La légende de Théodelinde des frères Zavattari
Le chef d’œuvre des frères Zavattari (actifs en Lombardie pendant la première moitié du XVe siècle) est le cycle de fresques représentant les Scènes de la vie de la reine Théodelinde dans la chapelle homonyme de la cathédrale de Monza. Riche histoire légendaire, dans un goût typiquement courtois, avec de gracieux fonds architecturaux gothicisants, devant lesquels est réunie une foule aristocratique et luxueusement vêtue d’or et de pierres précieuses : il s’agit du plus grand cycle peint à fresque en Lombardie durant la première moitié du siècle par l’atelier des Zavattari, une famille d’artistes artisans, dont on a des nouvelles pour cinq générations, des dernières années du XIVe siècle au début du XVe siècle. Le thème du cycle des fresques c’est la Historia langobardorum de Paolo Diacono. Il est divisé en quarante-cinq scènes, qui racontent quelques épisodes de la légende de la reine Théodelinde. Fille de Gariboldo, duc des bavarois, en 590 Théodelinde a épousé Otari, roi de Lombards ; après la mort de son époux, elle se mariait avec le duc Agilulfo. La reine s’était convertie au christianisme et appuyé le pape Grégoire le Grand dans son œuvre de conversion des lombards. Pour finir, après une vision, elle a commencé à construire la cathédrale de Monza. Les frères Zavattari ont recréé l’épisode du VIe siècle au XVe siècle, dans une ambiance sereine et festive de la cour des Visconti. Malgré le fait de se trouver à l’intérieur d’une église, les peintres ont réservé un grand espace aux aspects profanes, et surtout, dans le registre supérieur, ils ont représenté des groupes d’aristocrates pendant qu’ils recevaient des ambassadeurs, participaient aux banquets, dansaient, combattaient, chassaient ou voyageaient à cheval. Le ton de conte de toute l’histoire augmente encore par le fond doré ; en plus, pour donner plus de splendeur et magnificence aux fresques, les règnes des chevaux, les armes, les couronnes, les tissus et, en partie les vêtements des personnages sont décorés avec de petites pièces métalliques d’un grand effet scénographique.

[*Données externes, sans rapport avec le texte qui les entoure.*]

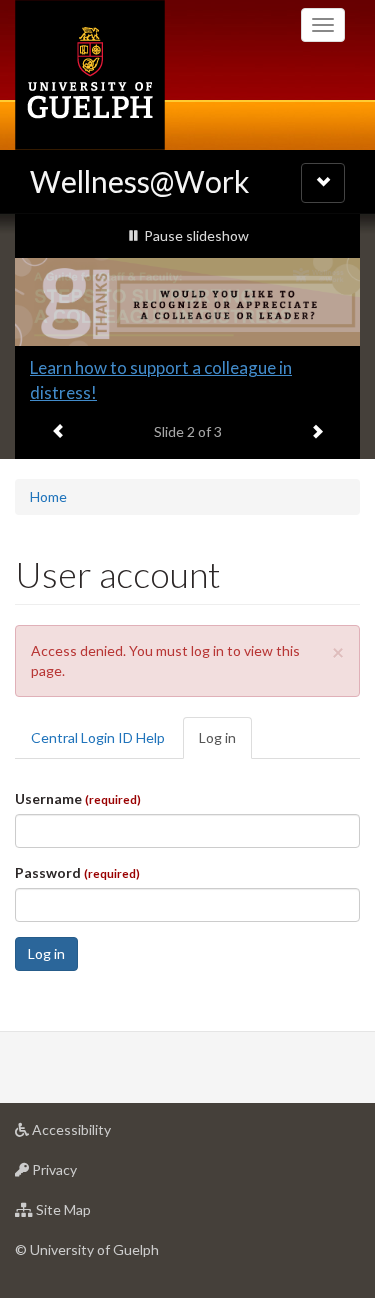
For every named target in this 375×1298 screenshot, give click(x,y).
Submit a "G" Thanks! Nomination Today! (183, 367)
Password (77, 853)
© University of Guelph (87, 1230)
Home (48, 477)
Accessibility (101, 1116)
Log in (225, 725)
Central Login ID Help (98, 718)
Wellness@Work (140, 181)
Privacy (84, 1156)
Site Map (93, 1196)
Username (78, 779)
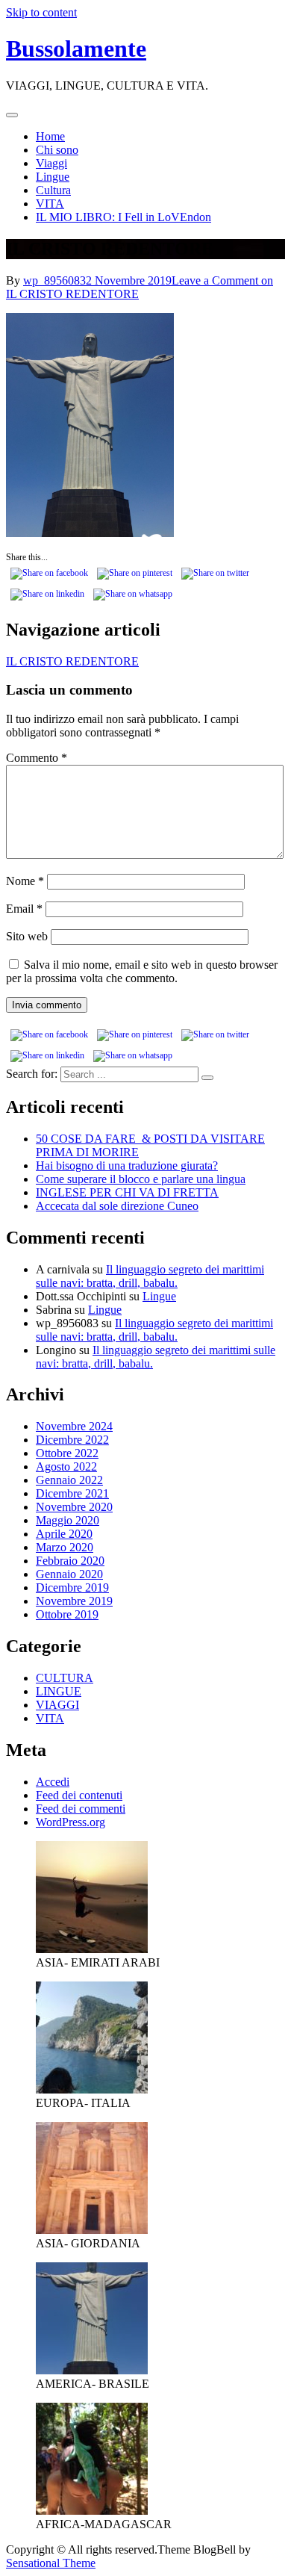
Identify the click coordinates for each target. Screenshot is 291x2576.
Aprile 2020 (64, 1533)
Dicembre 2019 (72, 1587)
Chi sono (57, 149)
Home (50, 136)
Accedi (52, 1781)
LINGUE (58, 1691)
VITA (50, 203)
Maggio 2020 (67, 1520)
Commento (36, 757)
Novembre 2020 (74, 1506)
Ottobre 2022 (67, 1453)
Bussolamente (76, 48)
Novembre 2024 (74, 1426)
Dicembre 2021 (72, 1493)
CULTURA (64, 1678)
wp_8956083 (54, 280)
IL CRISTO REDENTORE (72, 661)
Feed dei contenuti (79, 1795)
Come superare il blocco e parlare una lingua (140, 1179)
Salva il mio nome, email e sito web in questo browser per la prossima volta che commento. (142, 971)
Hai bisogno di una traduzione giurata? (127, 1165)
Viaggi (51, 163)
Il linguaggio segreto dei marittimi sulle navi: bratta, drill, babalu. (150, 1276)
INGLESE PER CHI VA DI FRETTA (127, 1192)
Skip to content (41, 12)
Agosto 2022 (66, 1466)
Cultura (53, 190)
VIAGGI (57, 1704)
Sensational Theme (51, 2563)
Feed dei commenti (80, 1808)
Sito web (27, 936)
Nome (25, 881)
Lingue (52, 176)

Ces peintures se trouvent dans la chapelle septentrionale du presbytère de la cathédrale de Monza, où se trouvent aussi les sépulcres de la reine et de son deuxième époux Agilulfo. Dans une des scènes, il y a une inscription en latin, datée de 1444, avec la signature des auteurs ; en plus, les fresques sont documentées par un document daté du 25 mars 1445. Dans la partie supérieure des fresques sont représentés les emblèmes de Filippo Maria Visconti et du duché de Milan, ainsi que l’emblème de Francesco Sforza qui avait épousé en 1441, Bianca Maria Visconti. Probablement, aussi bien Filippo Maria Visconti que Francesco Sforza ont été mécènes de la riche et fastueuse décoration de la chapelle pour se représenter comme héritiers et dignes continuateurs du règne des lombards.